Debora Serracchiani al voto

Primarie Pd, l'obiettivo è 25mila votanti. Serracchiani: «Inizia una storia nuova»

La presidente della Regione ha votato al seggio di via Mantova, il sindaco Honsell in quello di via Maniago

Si stanno svolgendo in modo regolare le operazioni di voto per le primarie del Partito Democratico in Friuli Venezia Giulia. Ai seggi si sono già recati molti dei big regionali: il capogruppo alla Camera Ettore Rosato ha votato in mattinata a Trieste, a Melara; la presidente della Regione Debora Serracchiani ha votato intorno alle 12.30 nel seggio di Udine 2 in via Mantova, mentre il sindaco di Udine Furio Honsell ha depositato la scheda in via Maniago. Hanno votato inoltre il presidente del Consiglio regionale Franco Iacop e il deputato Paolo Coppola, oltre all'europarlamentare Isabella De Monte. «L’affluenza è in linea con le nostre proiezioni - ha detto il presidente del Pd FVG, Salvatore Spitaleri -. Con questo trend, direi che dovremmo arrivare ai 25mila votanti, che avevamo fissato come obiettivo per il Fvg». Alle 12 hanno votato 10.245 persone, distribuite così: 1.560 a Gorizia, 1.893 a Pordenone, 2.081 a Trieste e 4.711 a Udine.
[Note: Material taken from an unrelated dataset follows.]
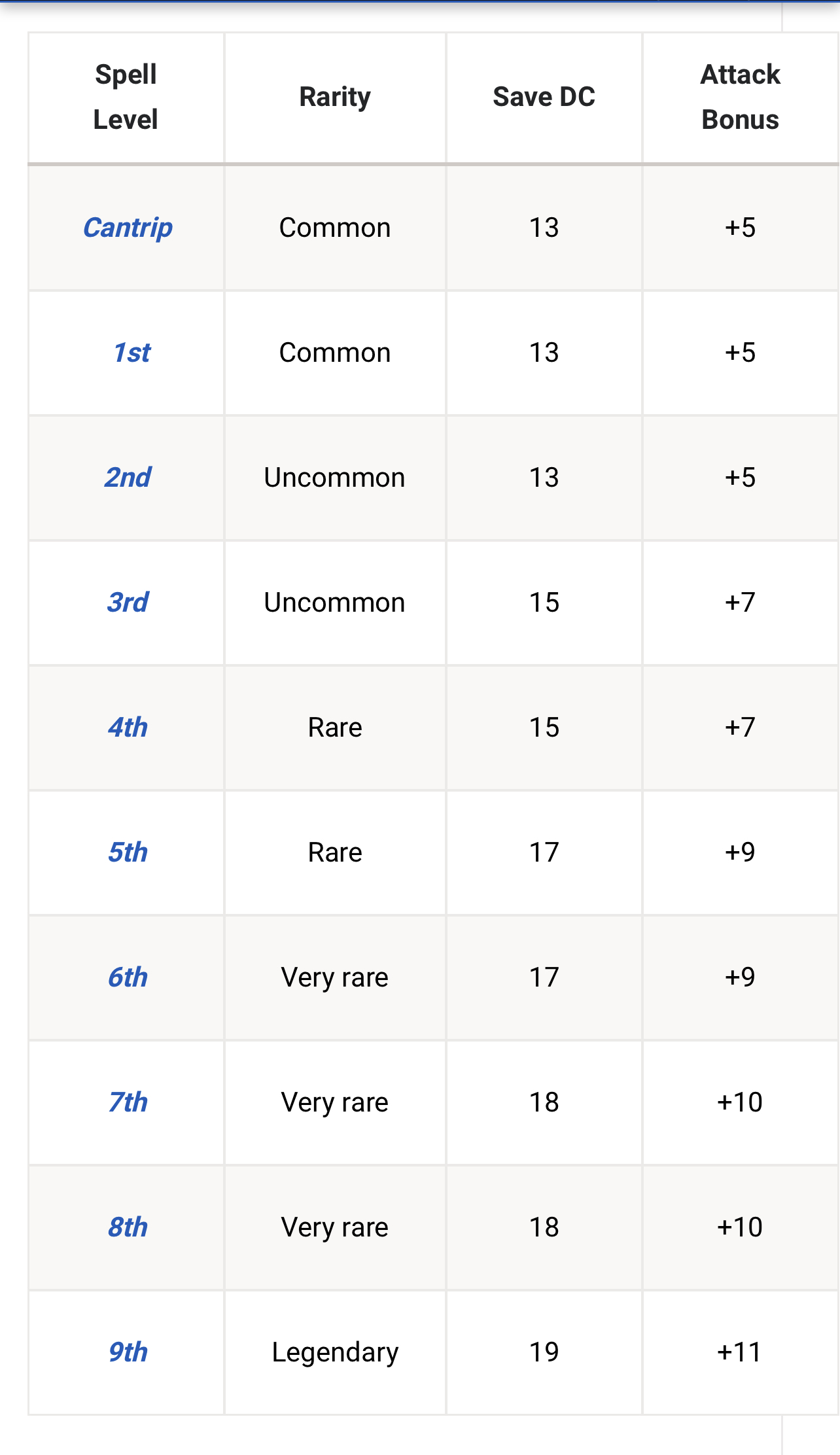The image size is (840, 1455).
Task: Tap the 5th spell level link
Action: click(128, 852)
SERRACCHIANI. «È un bene se in tanti oggi vanno a votare alle primarie, perché questa è l'unica occasione in cui un partito rimette ai cittadini la scelta del proprio vertice politico. Nel Pd, quello che per altri è uno slogan, è un dato di fatto: uno vale uno, ogni voto pesa uguale. E questo, soprattutto in un momento in cui le semplificazioni e i leaderismi sono di moda, fa bene alla democrazia del Paese». Lo ha affermato la presidente della Regione Debora Serracchiani, dopo aver espresso la sua preferenza per Matteo Renzi. «Sono convinta che dalle urne uscirà un segretario pienamente legittimato e autorevole, e che un minuto dopo la fine del congresso tutti saranno con lui, lealmente e operativamente». Per Serracchiani, che è stata vista anche a Trieste presso un seggio elettorale, «con questo congresso il Pd si lascia definitivamente alle spalle una stagione di turbolenze sollevata da alcuni vertici del partito poi usciti, e anche i lunghi mesi della contrapposizione referendaria. Da qui inizia una storia nuova, popolare, condivisa e - ha concluso - vorrei dire più sorridente».